Exercise details: Leaving out the pictures, please reproduce exactly and only the lines from the one that contains "Select Art Institute of Ontario entry" through the last line below.

[Items listed in a dataset]
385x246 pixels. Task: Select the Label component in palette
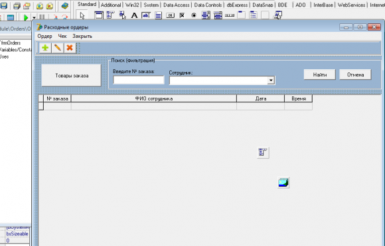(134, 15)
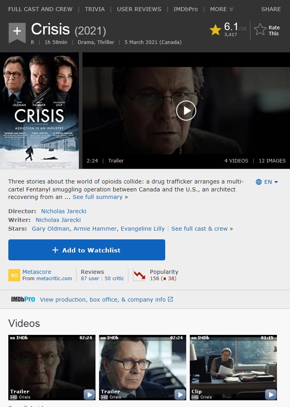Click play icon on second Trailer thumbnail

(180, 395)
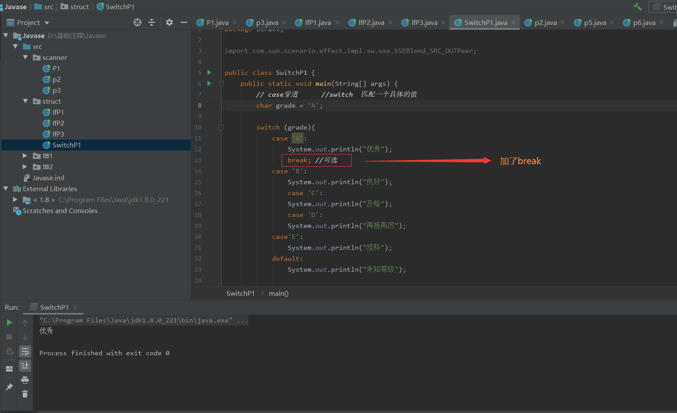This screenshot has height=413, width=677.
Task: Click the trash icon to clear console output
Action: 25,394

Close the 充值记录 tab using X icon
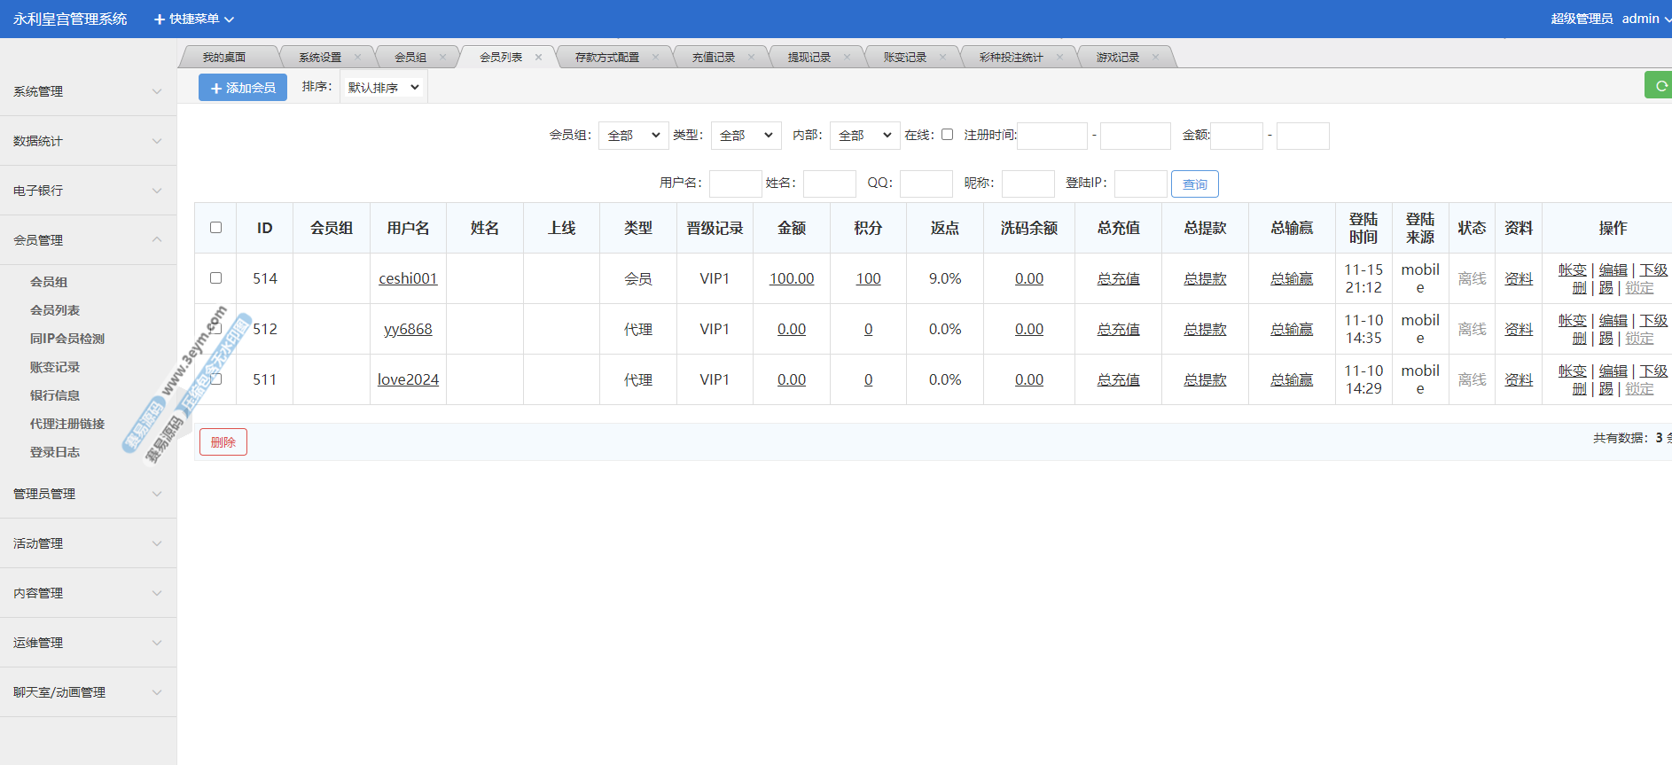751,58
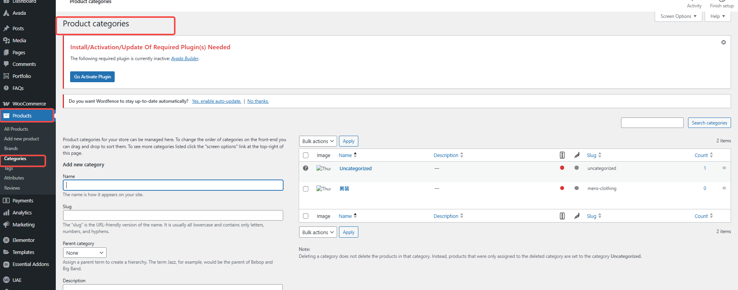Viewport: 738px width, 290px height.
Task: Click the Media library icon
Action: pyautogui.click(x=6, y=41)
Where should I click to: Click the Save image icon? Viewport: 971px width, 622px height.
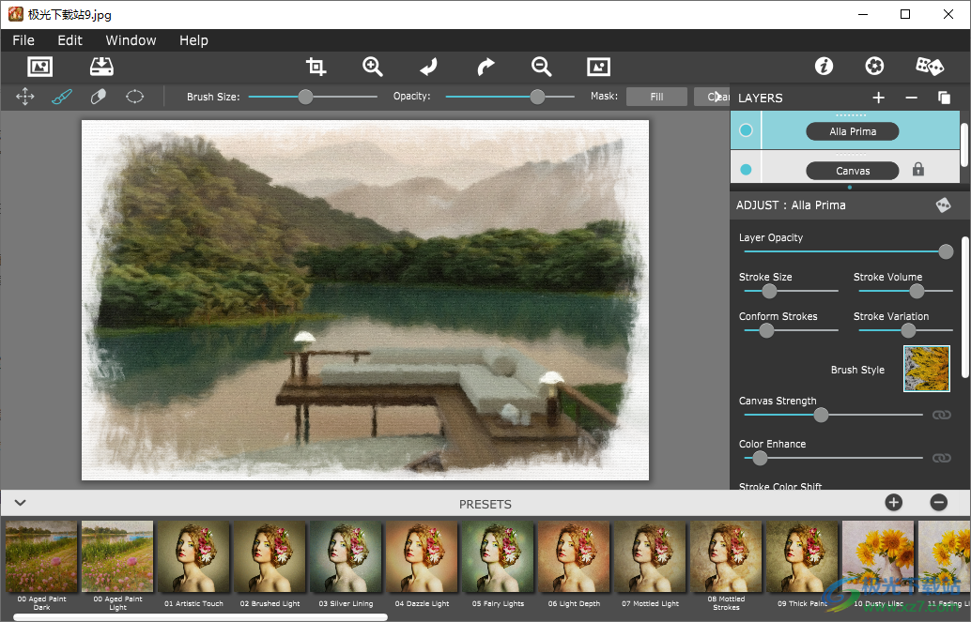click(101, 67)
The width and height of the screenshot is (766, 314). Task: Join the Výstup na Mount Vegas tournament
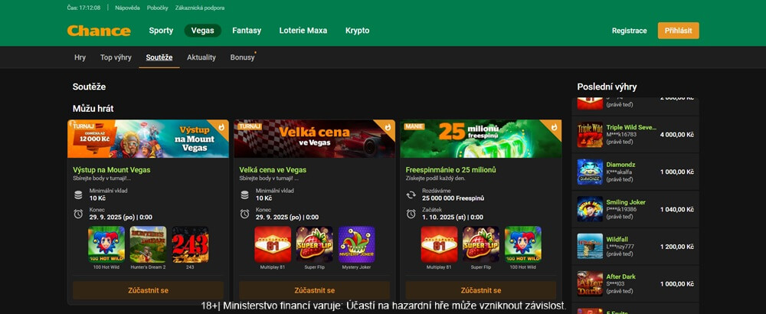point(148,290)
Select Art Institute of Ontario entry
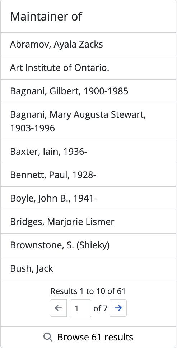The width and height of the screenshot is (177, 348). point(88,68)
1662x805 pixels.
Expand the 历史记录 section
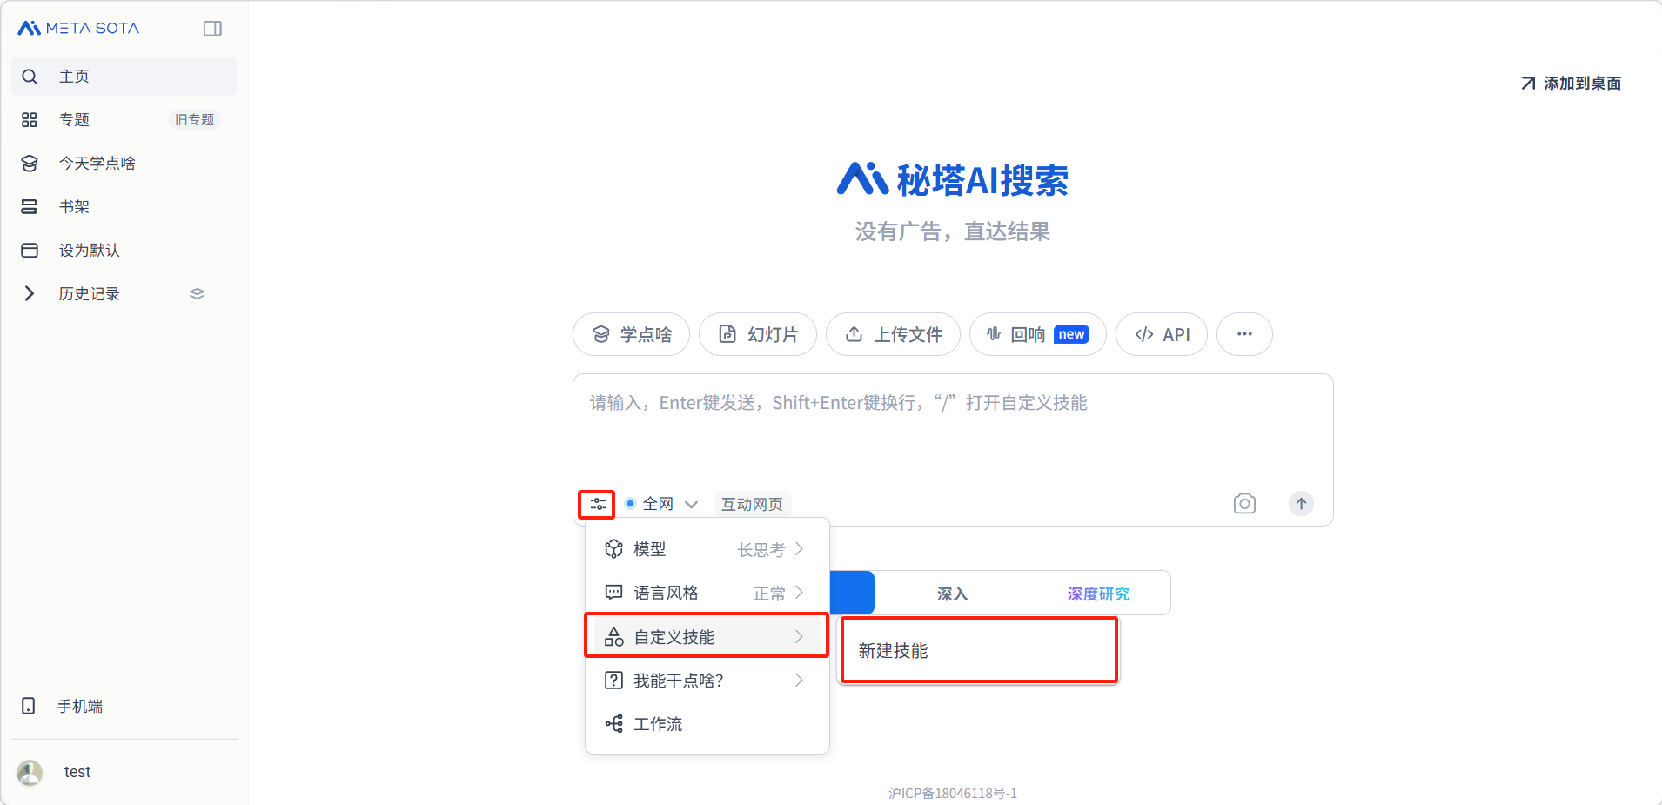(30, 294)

Solution:
Select Art Institute of Ontario entry
The width and height of the screenshot is (177, 348). point(88,68)
1662x805 pixels.
Expand the 历史记录 section
(30, 294)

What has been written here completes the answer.